Work request
Take the data below and repeat it exactly.

[Stored items]

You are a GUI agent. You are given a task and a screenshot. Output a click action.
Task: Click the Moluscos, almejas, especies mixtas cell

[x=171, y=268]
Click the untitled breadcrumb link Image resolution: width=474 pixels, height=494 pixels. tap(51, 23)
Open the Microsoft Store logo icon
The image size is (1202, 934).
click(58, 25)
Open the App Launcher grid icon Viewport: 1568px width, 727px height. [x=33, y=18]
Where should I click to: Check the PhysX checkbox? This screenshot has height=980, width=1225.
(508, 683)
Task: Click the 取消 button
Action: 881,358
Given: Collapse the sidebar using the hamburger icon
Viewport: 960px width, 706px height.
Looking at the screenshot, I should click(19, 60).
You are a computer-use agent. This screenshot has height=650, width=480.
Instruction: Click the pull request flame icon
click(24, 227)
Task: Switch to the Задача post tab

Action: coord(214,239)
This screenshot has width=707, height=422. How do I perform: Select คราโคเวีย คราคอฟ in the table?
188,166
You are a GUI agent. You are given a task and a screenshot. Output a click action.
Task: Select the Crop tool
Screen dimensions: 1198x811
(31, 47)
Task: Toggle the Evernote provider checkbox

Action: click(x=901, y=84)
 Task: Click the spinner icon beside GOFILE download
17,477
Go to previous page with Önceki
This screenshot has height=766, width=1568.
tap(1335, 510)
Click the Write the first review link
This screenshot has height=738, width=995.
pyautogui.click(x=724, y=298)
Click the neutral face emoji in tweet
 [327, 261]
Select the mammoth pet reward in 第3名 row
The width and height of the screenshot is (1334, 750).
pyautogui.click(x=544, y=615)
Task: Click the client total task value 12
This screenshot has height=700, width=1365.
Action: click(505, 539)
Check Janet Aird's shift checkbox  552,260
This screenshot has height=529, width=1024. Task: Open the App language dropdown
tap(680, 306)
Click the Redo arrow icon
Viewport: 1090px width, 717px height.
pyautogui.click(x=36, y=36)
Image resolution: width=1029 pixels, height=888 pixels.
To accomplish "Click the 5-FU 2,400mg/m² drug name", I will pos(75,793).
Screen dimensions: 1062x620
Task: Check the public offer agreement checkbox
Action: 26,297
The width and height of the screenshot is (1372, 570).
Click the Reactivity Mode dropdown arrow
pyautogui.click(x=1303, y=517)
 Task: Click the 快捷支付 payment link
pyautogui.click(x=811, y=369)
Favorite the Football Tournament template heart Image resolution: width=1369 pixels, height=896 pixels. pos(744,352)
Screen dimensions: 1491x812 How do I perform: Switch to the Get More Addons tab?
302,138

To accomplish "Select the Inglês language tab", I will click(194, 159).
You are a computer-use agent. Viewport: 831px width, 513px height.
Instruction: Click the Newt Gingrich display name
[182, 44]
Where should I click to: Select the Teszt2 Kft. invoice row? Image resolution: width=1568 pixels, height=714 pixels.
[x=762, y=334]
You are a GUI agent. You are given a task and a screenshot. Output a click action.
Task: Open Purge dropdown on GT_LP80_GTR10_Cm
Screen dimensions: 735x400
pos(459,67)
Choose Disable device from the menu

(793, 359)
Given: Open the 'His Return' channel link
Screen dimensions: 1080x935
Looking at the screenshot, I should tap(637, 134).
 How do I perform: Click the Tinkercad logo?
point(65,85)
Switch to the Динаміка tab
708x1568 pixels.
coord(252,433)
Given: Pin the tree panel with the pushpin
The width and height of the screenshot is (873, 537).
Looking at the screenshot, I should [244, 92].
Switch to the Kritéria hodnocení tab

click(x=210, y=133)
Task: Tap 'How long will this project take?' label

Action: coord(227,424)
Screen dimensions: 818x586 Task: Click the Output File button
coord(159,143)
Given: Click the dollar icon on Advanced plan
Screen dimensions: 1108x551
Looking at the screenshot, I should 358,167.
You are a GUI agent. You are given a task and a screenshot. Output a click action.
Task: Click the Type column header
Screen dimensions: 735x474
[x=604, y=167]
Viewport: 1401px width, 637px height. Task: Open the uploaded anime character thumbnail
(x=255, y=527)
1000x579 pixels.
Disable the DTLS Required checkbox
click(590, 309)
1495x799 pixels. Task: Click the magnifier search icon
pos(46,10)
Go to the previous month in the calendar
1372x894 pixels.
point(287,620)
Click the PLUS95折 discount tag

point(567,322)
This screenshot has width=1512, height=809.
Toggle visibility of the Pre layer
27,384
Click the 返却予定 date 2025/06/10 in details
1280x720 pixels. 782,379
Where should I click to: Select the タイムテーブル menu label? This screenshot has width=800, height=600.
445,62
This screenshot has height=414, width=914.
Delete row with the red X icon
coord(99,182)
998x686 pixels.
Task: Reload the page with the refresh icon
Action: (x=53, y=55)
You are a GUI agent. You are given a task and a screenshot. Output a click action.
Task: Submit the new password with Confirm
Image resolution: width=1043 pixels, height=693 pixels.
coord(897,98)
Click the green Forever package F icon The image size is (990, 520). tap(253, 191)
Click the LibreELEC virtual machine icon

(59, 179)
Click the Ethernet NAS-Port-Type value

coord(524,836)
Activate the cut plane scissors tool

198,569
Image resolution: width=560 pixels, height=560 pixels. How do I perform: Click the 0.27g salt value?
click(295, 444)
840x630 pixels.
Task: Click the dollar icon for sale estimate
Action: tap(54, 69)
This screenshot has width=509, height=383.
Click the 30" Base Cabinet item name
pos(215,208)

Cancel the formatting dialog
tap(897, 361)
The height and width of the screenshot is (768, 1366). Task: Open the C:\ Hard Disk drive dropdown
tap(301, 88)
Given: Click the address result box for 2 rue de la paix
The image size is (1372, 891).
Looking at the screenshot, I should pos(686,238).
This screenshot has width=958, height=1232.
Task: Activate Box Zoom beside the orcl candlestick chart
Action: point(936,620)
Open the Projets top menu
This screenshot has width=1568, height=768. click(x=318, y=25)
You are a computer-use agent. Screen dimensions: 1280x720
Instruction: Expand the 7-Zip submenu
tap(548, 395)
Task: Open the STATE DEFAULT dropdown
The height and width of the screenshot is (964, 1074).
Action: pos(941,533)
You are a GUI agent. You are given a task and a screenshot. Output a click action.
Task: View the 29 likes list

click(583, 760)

Written answer
You are a GUI agent. You are given a task and a screenshot. Output a click action.
Task: Click the Moluscos, almejas, especies mixtas cell

[x=171, y=268]
Click the untitled breadcrumb link Image resolution: width=474 pixels, height=494 pixels. tap(51, 23)
Open the Microsoft Store logo icon
The image size is (1202, 934).
click(58, 25)
Open the App Launcher grid icon Viewport: 1568px width, 727px height. [x=33, y=18]
Where should I click to: Check the PhysX checkbox? This screenshot has height=980, width=1225.
(508, 683)
Task: Click the 取消 button
Action: 881,358
Given: Collapse the sidebar using the hamburger icon
Viewport: 960px width, 706px height.
Looking at the screenshot, I should click(19, 60).
You are a computer-use agent. This screenshot has height=650, width=480.
Instruction: Click the pull request flame icon
click(24, 227)
Task: Switch to the Задача post tab

Action: coord(214,239)
This screenshot has width=707, height=422. How do I perform: Select คราโคเวีย คราคอฟ in the table?
188,166
You are a GUI agent. You are given a task and a screenshot. Output a click action.
Task: Select the Crop tool
Screen dimensions: 1198x811
(31, 47)
Task: Toggle the Evernote provider checkbox

Action: click(x=901, y=84)
 Task: Click the spinner icon beside GOFILE download
17,477
Go to previous page with Önceki
This screenshot has height=766, width=1568.
tap(1335, 510)
Click the Write the first review link
This screenshot has height=738, width=995.
pyautogui.click(x=724, y=298)
Click the neutral face emoji in tweet
 [327, 261]
Select the mammoth pet reward in 第3名 row
The width and height of the screenshot is (1334, 750).
pyautogui.click(x=544, y=615)
Task: Click the client total task value 12
This screenshot has height=700, width=1365.
Action: click(505, 539)
Check Janet Aird's shift checkbox  552,260
This screenshot has height=529, width=1024. Task: Open the App language dropdown
tap(680, 306)
Click the Redo arrow icon
Viewport: 1090px width, 717px height.
pyautogui.click(x=36, y=36)
Image resolution: width=1029 pixels, height=888 pixels.
To accomplish "Click the 5-FU 2,400mg/m² drug name", I will pos(75,793).
Screen dimensions: 1062x620
Task: Check the public offer agreement checkbox
Action: 26,297
The width and height of the screenshot is (1372, 570).
Click the Reactivity Mode dropdown arrow
pyautogui.click(x=1303, y=517)
 Task: Click the 快捷支付 payment link
pyautogui.click(x=811, y=369)
Favorite the Football Tournament template heart Image resolution: width=1369 pixels, height=896 pixels. pos(744,352)
Screen dimensions: 1491x812 How do I perform: Switch to the Get More Addons tab?
302,138

To accomplish "Select the Inglês language tab", I will click(194, 159).
You are a computer-use agent. Viewport: 831px width, 513px height.
Instruction: Click the Newt Gingrich display name
[182, 44]
Where should I click to: Select the Teszt2 Kft. invoice row? Image resolution: width=1568 pixels, height=714 pixels.
[x=762, y=334]
You are a GUI agent. You are given a task and a screenshot. Output a click action.
Task: Open Purge dropdown on GT_LP80_GTR10_Cm
Screen dimensions: 735x400
pos(459,67)
Choose Disable device from the menu

(793, 359)
Given: Open the 'His Return' channel link
Screen dimensions: 1080x935
Looking at the screenshot, I should tap(637, 134).
 How do I perform: Click the Tinkercad logo?
point(65,85)
Switch to the Динаміка tab
708x1568 pixels.
coord(252,433)
Given: Pin the tree panel with the pushpin
The width and height of the screenshot is (873, 537).
Looking at the screenshot, I should [244, 92].
Switch to the Kritéria hodnocení tab

click(x=210, y=133)
Task: Tap 'How long will this project take?' label

Action: coord(227,424)
Screen dimensions: 818x586 Task: Click the Output File button
coord(159,143)
Given: Click the dollar icon on Advanced plan
Screen dimensions: 1108x551
Looking at the screenshot, I should 358,167.
You are a GUI agent. You are given a task and a screenshot. Output a click action.
Task: Click the Type column header
Screen dimensions: 735x474
[x=604, y=167]
Viewport: 1401px width, 637px height. Task: Open the uploaded anime character thumbnail
(x=255, y=527)
1000x579 pixels.
Disable the DTLS Required checkbox
click(590, 309)
1495x799 pixels. Task: Click the magnifier search icon
pos(46,10)
Go to the previous month in the calendar
1372x894 pixels.
point(287,620)
Click the PLUS95折 discount tag

point(567,322)
This screenshot has width=1512, height=809.
Toggle visibility of the Pre layer
27,384
Click the 返却予定 date 2025/06/10 in details
1280x720 pixels. 782,379
Where should I click to: Select the タイムテーブル menu label? This screenshot has width=800, height=600.
445,62
This screenshot has height=414, width=914.
Delete row with the red X icon
coord(99,182)
998x686 pixels.
Task: Reload the page with the refresh icon
Action: (x=53, y=55)
You are a GUI agent. You are given a task and a screenshot. Output a click action.
Task: Submit the new password with Confirm
Image resolution: width=1043 pixels, height=693 pixels.
coord(897,98)
Click the green Forever package F icon The image size is (990, 520). tap(253, 191)
Click the LibreELEC virtual machine icon

(59, 179)
Click the Ethernet NAS-Port-Type value

coord(524,836)
Activate the cut plane scissors tool

198,569
Image resolution: width=560 pixels, height=560 pixels. How do I perform: Click the 0.27g salt value?
click(295, 444)
840x630 pixels.
Task: Click the dollar icon for sale estimate
Action: tap(54, 69)
This screenshot has width=509, height=383.
Click the 30" Base Cabinet item name
pos(215,208)

Cancel the formatting dialog
tap(897, 361)
The height and width of the screenshot is (768, 1366). Task: Open the C:\ Hard Disk drive dropdown
tap(301, 88)
Given: Click the address result box for 2 rue de la paix
The image size is (1372, 891).
Looking at the screenshot, I should pos(686,238).
This screenshot has width=958, height=1232.
Task: Activate Box Zoom beside the orcl candlestick chart
Action: point(936,620)
Open the Projets top menu
This screenshot has width=1568, height=768. click(x=318, y=25)
You are a computer-use agent. Screen dimensions: 1280x720
Instruction: Expand the 7-Zip submenu
tap(548, 395)
Task: Open the STATE DEFAULT dropdown
The height and width of the screenshot is (964, 1074).
Action: pos(941,533)
You are a GUI agent. You are given a task and a screenshot. Output a click action.
Task: View the 29 likes list

click(583, 760)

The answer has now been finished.